Actually the situation was a bit more involved than that. X-33 was doomed from the start as result of failed systems engineering on the part of NASA. They gave the composite tank issue to a group with no composites experience, and the original systems design team designed a tank shape that could not be made without heavy seams. Only had the tank been seamless or nearly so, could it have come in on weight and it wasn't close.Skipjack wrote:. . .NASA hated the DC-X (because of its success with little money) and they also had the weird concept that choosing the most ambitious design was a good idea for some reason.
So they chose the Lockheed design. The cancellation was also dubious. One main reason cited was the failure of the cryogenic composite tank and the issues with it. Interestingly enough they built a replacement from aluminium which was much lighter and worked fine, but NASA rejected it anyway on the grounds that they wanted the composite tank research as part of the project. Instead of keeping it going with the aluminum tank, they threw out the entire project including the many things that worked.
Typical NASA management and politics crap and the reason why nothing has ever happened at NASA in over 30 years.
Sure, Lockmart was not without fault in all this, but NASA is just as much to blame.
Second problem was the aerospike. The engine team simply stated they needed an enormous copper heat sink and threw the problem at systems. Had systems not had their head up their ass, they would have scrapped the spike at that time and gone with SSME's. Problem solved. Instead, the lack of leadership left 2, horrible problems running at once. Then the first composite tank delaminated so it was not only over weight, but broken. The LiAl tank was known to be too expensive to put into service from before it was built. It was only built because someone broke the chain of command and ordered it so--and built a tank that is too expensive to use in commercial spacecraft--useless. Of course no one got fired, as they would if they were spending other than taxpayer money.

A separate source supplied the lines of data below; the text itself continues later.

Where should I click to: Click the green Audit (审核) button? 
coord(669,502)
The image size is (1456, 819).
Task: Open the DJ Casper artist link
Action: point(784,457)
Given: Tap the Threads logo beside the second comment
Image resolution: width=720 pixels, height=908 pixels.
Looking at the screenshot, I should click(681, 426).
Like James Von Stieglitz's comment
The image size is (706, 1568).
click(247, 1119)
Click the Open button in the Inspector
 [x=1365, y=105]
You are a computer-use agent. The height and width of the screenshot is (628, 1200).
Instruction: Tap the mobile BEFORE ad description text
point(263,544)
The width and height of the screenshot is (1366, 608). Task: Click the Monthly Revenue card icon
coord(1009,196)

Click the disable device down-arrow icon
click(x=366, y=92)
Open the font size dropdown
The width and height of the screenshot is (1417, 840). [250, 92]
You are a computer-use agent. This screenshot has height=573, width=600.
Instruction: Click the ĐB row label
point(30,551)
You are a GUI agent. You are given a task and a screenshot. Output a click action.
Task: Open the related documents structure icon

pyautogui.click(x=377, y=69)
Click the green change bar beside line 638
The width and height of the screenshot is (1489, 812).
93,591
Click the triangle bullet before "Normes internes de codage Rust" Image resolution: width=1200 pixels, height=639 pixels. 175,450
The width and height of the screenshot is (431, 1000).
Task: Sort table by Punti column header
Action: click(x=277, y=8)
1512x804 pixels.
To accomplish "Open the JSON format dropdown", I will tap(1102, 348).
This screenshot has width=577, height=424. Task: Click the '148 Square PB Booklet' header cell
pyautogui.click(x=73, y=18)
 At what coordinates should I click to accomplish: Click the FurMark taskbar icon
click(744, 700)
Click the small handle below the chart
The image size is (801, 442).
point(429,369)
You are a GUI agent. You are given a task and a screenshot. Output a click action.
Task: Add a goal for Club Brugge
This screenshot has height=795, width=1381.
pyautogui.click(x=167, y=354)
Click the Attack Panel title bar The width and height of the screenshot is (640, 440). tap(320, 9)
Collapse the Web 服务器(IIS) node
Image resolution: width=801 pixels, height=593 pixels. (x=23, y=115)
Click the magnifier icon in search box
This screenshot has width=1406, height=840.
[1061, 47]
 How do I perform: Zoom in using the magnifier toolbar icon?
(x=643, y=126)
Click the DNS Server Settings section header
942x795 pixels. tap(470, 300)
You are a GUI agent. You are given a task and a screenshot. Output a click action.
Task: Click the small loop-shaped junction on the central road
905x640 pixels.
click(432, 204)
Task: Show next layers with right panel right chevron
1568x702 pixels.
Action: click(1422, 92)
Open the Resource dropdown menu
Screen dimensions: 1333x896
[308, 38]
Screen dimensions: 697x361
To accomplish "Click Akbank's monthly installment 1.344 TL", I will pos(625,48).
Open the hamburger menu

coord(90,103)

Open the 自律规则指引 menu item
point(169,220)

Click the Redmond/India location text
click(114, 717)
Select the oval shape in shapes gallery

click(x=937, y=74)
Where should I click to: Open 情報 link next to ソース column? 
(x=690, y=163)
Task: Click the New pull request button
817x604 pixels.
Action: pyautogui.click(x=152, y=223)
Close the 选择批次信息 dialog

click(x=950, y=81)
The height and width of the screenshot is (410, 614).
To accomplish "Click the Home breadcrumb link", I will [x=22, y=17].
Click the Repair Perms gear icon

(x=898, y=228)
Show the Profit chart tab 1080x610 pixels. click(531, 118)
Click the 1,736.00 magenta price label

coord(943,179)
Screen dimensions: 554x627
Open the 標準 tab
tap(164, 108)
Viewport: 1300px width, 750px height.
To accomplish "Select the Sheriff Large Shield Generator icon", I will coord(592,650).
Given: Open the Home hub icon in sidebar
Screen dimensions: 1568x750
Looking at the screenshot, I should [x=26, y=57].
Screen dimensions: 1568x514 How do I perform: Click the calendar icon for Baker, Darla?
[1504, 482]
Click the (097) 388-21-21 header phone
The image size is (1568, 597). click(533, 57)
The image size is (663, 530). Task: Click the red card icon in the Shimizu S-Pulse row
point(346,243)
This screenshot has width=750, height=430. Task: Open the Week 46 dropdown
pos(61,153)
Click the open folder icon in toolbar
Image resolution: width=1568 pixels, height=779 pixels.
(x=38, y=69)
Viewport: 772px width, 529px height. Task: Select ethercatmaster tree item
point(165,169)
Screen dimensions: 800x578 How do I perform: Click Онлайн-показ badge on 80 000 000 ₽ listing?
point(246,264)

The problems were not L-M's. They were all incompetent management on the part of NASA. Had NASA brought Scaled Composites in for a consult early on, they would have known they needed a composite tank structure with no concave surfaces and X-33 might well have succeeded. DC-X and Roton really did not have near so good a chance to succeed. Both suffer the problem that the pilot cannot steer because he cannot see where he's going. During reentry, plasma stops mission control from piloting, so this turns out to be an extremely difficult issue that there was never found an answer to.